Suppose $G$ is a group and $H$ is a central subgroup of $G$. Suppose $p$ is a prime number such that:

• $H$ is $p$-divisible.
• The quotient group $G/H$ is $p$-divisible.

Then, the whole group $G$ is $p$-divisible.

## Related facts

### Dual fact

The dual fact is that powering-injectivity is inherited by central extensions.

## Proof

### Proof idea

The idea is that of successive approximation. We first obtain a $p^{th}$ root in the quotient group, then pick a representative. We then pick a representative, and measure the extent to which its $p^{th}$ power misses the mark. Then, we take a $p^{th}$ root of that, and use that as the "first-order correction" to our original choice of representative.

The subgroup being central is crucial in making sure that the product of the $p^{th}$ powers of the original representative and the correction is the $p^{th}$ power of the product.

### Proof details

Given: A group $G$, a central subgroup $H$ of $G$, a prime $p$ such that both $H$ and $G/H$ are $p$-divisible. An element $g \in G$.

To prove: There exists $x \in G$ such that $x^p = g$.

Proof: Suppose $\pi:G \to G/H$ is the quotient map.

Step no. Assertion/construction Facts used Given data used Previous steps used Explanation Commentary
1 Let $a = \pi(g)$, so $a \in G/H$. moved to quotient group
2 There exists $b \in G/H$ such that $b^p = a$. $G/H$ is $p$-divisible. Step (1) direct took root in quotient group
3 Suppose $y \in \pi^{-1}(b)$, i.e., $y \in G$ is such that $\pi(y) = b$. Then, $u = y^{-p}g$ is an element of $H$. Steps (1), (2) We have that $\pi(y^{-p}g) = b^{-p}a$ which is the identity element of $G/H$. Thus, $y^{-p}g \in H$. picked representative, this is our "first guess" $y$, and measured how far it is, using $u$.
4 There exists $v \in H$ such that $v^p = u$. $H$ is $p$-divisible.
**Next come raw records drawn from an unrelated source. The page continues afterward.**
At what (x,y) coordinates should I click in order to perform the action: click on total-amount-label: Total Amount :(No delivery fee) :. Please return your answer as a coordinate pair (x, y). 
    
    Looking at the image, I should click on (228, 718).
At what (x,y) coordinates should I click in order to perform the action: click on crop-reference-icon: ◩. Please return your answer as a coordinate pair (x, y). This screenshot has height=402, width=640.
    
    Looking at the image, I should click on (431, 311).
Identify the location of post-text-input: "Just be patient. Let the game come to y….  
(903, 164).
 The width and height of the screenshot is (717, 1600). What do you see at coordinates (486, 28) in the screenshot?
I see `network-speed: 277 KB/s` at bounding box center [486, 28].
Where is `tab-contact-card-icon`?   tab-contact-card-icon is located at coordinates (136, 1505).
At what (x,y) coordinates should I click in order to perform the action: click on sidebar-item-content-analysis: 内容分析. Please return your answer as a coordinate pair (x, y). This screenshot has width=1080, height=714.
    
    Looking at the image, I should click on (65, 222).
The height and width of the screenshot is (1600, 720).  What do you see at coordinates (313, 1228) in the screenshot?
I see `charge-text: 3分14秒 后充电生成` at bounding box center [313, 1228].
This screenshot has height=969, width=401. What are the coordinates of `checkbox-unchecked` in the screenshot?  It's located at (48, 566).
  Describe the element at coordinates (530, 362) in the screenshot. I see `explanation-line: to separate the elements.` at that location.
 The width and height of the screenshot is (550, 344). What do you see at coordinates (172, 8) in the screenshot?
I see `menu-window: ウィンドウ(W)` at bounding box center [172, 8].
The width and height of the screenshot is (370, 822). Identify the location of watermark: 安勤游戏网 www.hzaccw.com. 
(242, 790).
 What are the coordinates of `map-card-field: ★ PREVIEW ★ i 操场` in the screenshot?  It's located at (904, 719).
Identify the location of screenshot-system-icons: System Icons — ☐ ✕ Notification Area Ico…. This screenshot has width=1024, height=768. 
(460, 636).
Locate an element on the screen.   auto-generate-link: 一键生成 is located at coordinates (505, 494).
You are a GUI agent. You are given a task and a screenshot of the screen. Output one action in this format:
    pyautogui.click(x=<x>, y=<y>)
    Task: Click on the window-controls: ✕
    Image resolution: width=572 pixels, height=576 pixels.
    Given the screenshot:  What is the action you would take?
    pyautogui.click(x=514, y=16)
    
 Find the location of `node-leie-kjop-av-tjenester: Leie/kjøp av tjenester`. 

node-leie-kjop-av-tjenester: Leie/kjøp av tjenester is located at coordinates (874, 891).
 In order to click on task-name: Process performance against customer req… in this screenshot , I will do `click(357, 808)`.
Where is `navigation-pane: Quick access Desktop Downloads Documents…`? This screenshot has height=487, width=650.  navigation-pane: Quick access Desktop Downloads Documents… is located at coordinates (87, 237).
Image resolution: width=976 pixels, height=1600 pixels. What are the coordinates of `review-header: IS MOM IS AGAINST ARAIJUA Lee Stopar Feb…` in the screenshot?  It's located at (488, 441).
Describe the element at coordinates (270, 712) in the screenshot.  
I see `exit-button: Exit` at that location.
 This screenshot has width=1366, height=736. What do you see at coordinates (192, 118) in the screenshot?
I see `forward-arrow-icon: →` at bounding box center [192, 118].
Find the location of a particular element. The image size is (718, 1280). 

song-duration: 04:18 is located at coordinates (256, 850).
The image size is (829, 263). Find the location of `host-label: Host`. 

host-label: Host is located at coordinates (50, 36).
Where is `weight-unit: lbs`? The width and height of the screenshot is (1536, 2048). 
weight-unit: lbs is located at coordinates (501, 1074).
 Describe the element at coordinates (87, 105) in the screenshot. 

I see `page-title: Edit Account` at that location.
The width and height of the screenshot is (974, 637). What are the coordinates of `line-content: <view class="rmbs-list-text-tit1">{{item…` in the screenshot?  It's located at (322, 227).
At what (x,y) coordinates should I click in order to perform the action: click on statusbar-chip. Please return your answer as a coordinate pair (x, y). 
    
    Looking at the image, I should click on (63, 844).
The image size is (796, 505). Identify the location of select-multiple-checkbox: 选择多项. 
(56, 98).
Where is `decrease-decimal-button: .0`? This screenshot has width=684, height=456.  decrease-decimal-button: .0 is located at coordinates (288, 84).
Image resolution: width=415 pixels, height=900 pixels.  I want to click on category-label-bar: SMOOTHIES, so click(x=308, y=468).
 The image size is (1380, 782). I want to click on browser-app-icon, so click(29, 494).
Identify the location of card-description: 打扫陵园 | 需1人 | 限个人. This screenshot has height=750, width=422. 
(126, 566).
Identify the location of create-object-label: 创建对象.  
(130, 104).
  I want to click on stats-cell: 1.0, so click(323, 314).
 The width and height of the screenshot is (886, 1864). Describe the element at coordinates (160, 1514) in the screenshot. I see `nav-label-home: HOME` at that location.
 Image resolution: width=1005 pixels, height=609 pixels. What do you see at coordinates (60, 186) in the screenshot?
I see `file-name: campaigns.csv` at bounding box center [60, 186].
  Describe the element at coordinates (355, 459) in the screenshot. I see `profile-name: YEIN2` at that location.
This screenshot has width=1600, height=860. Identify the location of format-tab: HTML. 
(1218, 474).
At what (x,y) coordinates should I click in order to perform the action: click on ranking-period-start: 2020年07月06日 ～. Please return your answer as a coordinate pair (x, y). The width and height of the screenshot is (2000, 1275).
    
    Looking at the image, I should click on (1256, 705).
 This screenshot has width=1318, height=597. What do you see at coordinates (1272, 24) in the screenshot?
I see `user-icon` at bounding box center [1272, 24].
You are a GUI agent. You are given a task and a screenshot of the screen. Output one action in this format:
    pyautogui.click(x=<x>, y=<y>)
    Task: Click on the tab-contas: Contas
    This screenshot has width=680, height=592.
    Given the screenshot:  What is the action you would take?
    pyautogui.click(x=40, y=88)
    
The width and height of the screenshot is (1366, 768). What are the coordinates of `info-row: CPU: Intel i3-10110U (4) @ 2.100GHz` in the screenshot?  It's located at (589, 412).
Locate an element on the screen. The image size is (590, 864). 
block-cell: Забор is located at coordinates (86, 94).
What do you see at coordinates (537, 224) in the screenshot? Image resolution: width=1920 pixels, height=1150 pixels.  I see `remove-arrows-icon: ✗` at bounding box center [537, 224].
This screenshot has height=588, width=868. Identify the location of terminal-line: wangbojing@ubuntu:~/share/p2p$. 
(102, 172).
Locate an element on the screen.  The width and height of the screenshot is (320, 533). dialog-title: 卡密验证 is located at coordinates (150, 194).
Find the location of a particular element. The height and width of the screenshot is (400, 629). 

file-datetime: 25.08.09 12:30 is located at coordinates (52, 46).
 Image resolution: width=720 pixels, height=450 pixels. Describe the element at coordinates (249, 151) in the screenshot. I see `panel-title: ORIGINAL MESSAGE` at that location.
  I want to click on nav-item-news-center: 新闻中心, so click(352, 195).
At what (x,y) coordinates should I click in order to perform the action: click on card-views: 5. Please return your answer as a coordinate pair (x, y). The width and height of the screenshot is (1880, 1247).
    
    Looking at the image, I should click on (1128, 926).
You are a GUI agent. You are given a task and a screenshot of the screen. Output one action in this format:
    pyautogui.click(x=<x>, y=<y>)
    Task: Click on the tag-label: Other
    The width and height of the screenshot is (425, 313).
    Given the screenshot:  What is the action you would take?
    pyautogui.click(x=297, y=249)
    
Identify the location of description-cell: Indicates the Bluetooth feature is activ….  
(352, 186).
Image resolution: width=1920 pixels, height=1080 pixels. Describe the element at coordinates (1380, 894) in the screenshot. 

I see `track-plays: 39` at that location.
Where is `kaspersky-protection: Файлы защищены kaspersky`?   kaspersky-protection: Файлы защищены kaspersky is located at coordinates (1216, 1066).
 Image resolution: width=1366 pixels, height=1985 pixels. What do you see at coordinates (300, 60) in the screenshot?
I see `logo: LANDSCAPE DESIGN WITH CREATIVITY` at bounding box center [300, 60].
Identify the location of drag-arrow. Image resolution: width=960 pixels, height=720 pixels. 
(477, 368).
Step (3) direct picked $v$ as the "correction" for our first guess.
5 The element $x = yv$ works, i.e., $x^p = g$. $H$ is central. Steps (3), (4) We have $(yv)^p = y^pv^p$ because $v \in H$ and $H$ is central. Thus, $x^p = (yv)^p = y^pv^p = y^pu = y^py^{-p}g = g$, as desired. multiplied the first guess and the correction to get a correct guess.